Task description:
Reproduce the records in full. Alter nothing.

Data extracted from a collection:

━━━━━━━━

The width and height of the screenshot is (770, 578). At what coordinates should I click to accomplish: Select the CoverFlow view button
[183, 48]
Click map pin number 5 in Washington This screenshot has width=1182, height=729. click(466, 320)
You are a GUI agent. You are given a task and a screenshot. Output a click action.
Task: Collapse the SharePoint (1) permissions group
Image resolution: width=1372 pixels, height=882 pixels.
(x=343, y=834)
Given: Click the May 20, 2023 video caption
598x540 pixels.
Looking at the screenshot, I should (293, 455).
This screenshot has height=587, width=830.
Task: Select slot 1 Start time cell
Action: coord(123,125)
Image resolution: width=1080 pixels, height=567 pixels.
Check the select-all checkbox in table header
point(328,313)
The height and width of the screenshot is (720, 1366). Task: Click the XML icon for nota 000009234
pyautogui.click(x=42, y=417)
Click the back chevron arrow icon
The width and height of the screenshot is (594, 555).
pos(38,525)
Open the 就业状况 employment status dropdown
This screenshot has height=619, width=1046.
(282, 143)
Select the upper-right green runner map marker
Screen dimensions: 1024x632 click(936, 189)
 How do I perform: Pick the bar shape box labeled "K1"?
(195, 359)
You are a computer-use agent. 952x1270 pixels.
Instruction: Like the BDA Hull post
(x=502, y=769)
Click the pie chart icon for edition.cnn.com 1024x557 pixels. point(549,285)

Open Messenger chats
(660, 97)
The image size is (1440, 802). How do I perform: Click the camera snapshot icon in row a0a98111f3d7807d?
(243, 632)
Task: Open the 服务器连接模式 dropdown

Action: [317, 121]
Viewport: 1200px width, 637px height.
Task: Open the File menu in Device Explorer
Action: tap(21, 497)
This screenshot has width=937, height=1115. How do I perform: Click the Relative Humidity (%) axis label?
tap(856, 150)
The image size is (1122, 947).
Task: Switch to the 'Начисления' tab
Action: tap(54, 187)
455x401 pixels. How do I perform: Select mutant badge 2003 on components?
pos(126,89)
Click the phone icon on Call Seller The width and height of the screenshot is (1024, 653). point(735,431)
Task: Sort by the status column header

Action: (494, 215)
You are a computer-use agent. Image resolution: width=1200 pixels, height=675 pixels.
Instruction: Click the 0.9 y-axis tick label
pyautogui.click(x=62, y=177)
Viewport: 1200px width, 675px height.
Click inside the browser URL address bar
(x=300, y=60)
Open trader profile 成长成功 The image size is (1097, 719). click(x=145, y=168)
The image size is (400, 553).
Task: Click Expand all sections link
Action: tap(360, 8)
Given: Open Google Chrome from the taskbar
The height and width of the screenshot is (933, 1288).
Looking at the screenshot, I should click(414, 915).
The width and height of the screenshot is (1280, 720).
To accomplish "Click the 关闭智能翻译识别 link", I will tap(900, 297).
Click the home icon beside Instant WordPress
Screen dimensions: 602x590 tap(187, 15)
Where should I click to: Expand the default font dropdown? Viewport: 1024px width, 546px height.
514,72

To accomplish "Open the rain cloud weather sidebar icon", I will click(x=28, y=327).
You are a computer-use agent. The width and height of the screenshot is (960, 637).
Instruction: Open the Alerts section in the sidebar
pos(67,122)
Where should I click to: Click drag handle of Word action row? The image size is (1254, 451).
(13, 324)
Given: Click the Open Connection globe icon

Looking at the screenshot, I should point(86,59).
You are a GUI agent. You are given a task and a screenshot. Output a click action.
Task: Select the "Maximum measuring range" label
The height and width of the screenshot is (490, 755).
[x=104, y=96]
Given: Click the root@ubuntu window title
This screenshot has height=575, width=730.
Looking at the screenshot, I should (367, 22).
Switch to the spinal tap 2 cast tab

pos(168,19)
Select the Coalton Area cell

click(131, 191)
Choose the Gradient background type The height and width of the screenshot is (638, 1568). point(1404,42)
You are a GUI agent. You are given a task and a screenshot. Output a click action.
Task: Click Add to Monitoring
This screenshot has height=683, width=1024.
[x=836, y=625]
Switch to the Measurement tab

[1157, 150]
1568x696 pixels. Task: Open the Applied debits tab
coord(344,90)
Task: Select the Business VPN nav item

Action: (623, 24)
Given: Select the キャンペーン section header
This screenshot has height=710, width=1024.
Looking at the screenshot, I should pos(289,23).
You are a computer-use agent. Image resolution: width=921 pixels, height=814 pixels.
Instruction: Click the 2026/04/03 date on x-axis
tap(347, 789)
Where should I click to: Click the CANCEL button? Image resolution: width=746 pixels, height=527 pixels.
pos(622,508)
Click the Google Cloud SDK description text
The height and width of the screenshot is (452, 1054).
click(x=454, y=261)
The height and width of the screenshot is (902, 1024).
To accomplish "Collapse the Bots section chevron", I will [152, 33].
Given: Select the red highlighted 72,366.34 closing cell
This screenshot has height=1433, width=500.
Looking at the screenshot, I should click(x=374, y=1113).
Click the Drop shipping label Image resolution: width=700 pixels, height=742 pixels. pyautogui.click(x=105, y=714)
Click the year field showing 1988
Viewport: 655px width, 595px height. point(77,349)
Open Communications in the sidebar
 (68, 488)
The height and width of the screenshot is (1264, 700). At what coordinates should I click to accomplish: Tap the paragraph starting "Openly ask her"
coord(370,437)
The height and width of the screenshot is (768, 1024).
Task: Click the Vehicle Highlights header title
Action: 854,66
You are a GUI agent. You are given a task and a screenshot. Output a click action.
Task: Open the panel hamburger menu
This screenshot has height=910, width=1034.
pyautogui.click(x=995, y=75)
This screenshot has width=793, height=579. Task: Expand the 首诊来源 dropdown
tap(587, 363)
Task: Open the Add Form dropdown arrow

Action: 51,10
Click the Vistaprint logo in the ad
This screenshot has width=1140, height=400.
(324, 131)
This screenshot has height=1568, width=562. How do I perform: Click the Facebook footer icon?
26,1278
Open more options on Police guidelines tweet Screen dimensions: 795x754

━━━━━━━━

Solution to this exercise:
The width and height of the screenshot is (770, 578). At what coordinates should I click to accomplish: Select the CoverFlow view button
[183, 48]
Click map pin number 5 in Washington This screenshot has width=1182, height=729. click(466, 320)
You are a GUI agent. You are given a task and a screenshot. Output a click action.
Task: Collapse the SharePoint (1) permissions group
Image resolution: width=1372 pixels, height=882 pixels.
(x=343, y=834)
Given: Click the May 20, 2023 video caption
598x540 pixels.
Looking at the screenshot, I should (293, 455).
This screenshot has height=587, width=830.
Task: Select slot 1 Start time cell
Action: coord(123,125)
Image resolution: width=1080 pixels, height=567 pixels.
Check the select-all checkbox in table header
point(328,313)
The height and width of the screenshot is (720, 1366). Task: Click the XML icon for nota 000009234
pyautogui.click(x=42, y=417)
Click the back chevron arrow icon
The width and height of the screenshot is (594, 555).
pos(38,525)
Open the 就业状况 employment status dropdown
This screenshot has height=619, width=1046.
(282, 143)
Select the upper-right green runner map marker
Screen dimensions: 1024x632 click(936, 189)
 How do I perform: Pick the bar shape box labeled "K1"?
(195, 359)
You are a computer-use agent. 952x1270 pixels.
Instruction: Like the BDA Hull post
(x=502, y=769)
Click the pie chart icon for edition.cnn.com 1024x557 pixels. point(549,285)

Open Messenger chats
(660, 97)
The image size is (1440, 802). How do I perform: Click the camera snapshot icon in row a0a98111f3d7807d?
(243, 632)
Task: Open the 服务器连接模式 dropdown

Action: [317, 121]
Viewport: 1200px width, 637px height.
Task: Open the File menu in Device Explorer
Action: tap(21, 497)
This screenshot has width=937, height=1115. How do I perform: Click the Relative Humidity (%) axis label?
tap(856, 150)
The image size is (1122, 947).
Task: Switch to the 'Начисления' tab
Action: tap(54, 187)
455x401 pixels. How do I perform: Select mutant badge 2003 on components?
pos(126,89)
Click the phone icon on Call Seller The width and height of the screenshot is (1024, 653). point(735,431)
Task: Sort by the status column header

Action: (494, 215)
You are a computer-use agent. Image resolution: width=1200 pixels, height=675 pixels.
Instruction: Click the 0.9 y-axis tick label
pyautogui.click(x=62, y=177)
Viewport: 1200px width, 675px height.
Click inside the browser URL address bar
(x=300, y=60)
Open trader profile 成长成功 The image size is (1097, 719). click(x=145, y=168)
The image size is (400, 553).
Task: Click Expand all sections link
Action: tap(360, 8)
Given: Open Google Chrome from the taskbar
The height and width of the screenshot is (933, 1288).
Looking at the screenshot, I should click(414, 915).
The width and height of the screenshot is (1280, 720).
To accomplish "Click the 关闭智能翻译识别 link", I will tap(900, 297).
Click the home icon beside Instant WordPress
Screen dimensions: 602x590 tap(187, 15)
Where should I click to: Expand the default font dropdown? Viewport: 1024px width, 546px height.
514,72

To accomplish "Open the rain cloud weather sidebar icon", I will click(x=28, y=327).
You are a computer-use agent. The width and height of the screenshot is (960, 637).
Instruction: Open the Alerts section in the sidebar
pos(67,122)
Where should I click to: Click drag handle of Word action row? The image size is (1254, 451).
(13, 324)
Given: Click the Open Connection globe icon

Looking at the screenshot, I should point(86,59).
You are a GUI agent. You are given a task and a screenshot. Output a click action.
Task: Select the "Maximum measuring range" label
The height and width of the screenshot is (490, 755).
[x=104, y=96]
Given: Click the root@ubuntu window title
This screenshot has height=575, width=730.
Looking at the screenshot, I should (367, 22).
Switch to the spinal tap 2 cast tab

pos(168,19)
Select the Coalton Area cell

click(131, 191)
Choose the Gradient background type The height and width of the screenshot is (638, 1568). point(1404,42)
You are a GUI agent. You are given a task and a screenshot. Output a click action.
Task: Click Add to Monitoring
This screenshot has height=683, width=1024.
[x=836, y=625]
Switch to the Measurement tab

[1157, 150]
1568x696 pixels. Task: Open the Applied debits tab
coord(344,90)
Task: Select the Business VPN nav item

Action: (623, 24)
Given: Select the キャンペーン section header
This screenshot has height=710, width=1024.
Looking at the screenshot, I should pos(289,23).
You are a computer-use agent. Image resolution: width=921 pixels, height=814 pixels.
Instruction: Click the 2026/04/03 date on x-axis
tap(347, 789)
Where should I click to: Click the CANCEL button? Image resolution: width=746 pixels, height=527 pixels.
pos(622,508)
Click the Google Cloud SDK description text
The height and width of the screenshot is (452, 1054).
click(x=454, y=261)
The height and width of the screenshot is (902, 1024).
To accomplish "Collapse the Bots section chevron", I will [152, 33].
Given: Select the red highlighted 72,366.34 closing cell
This screenshot has height=1433, width=500.
Looking at the screenshot, I should click(x=374, y=1113).
Click the Drop shipping label Image resolution: width=700 pixels, height=742 pixels. pyautogui.click(x=105, y=714)
Click the year field showing 1988
Viewport: 655px width, 595px height. point(77,349)
Open Communications in the sidebar
 (68, 488)
The height and width of the screenshot is (1264, 700). At what coordinates should I click to accomplish: Tap the paragraph starting "Openly ask her"
coord(370,437)
The height and width of the screenshot is (768, 1024).
Task: Click the Vehicle Highlights header title
Action: 854,66
You are a GUI agent. You are given a task and a screenshot. Output a click action.
Task: Open the panel hamburger menu
This screenshot has height=910, width=1034.
pyautogui.click(x=995, y=75)
This screenshot has width=793, height=579. Task: Expand the 首诊来源 dropdown
tap(587, 363)
Task: Open the Add Form dropdown arrow

Action: 51,10
Click the Vistaprint logo in the ad
This screenshot has width=1140, height=400.
(324, 131)
This screenshot has height=1568, width=562. How do I perform: Click the Facebook footer icon?
26,1278
Open more options on Police guidelines tweet Screen dimensions: 795x754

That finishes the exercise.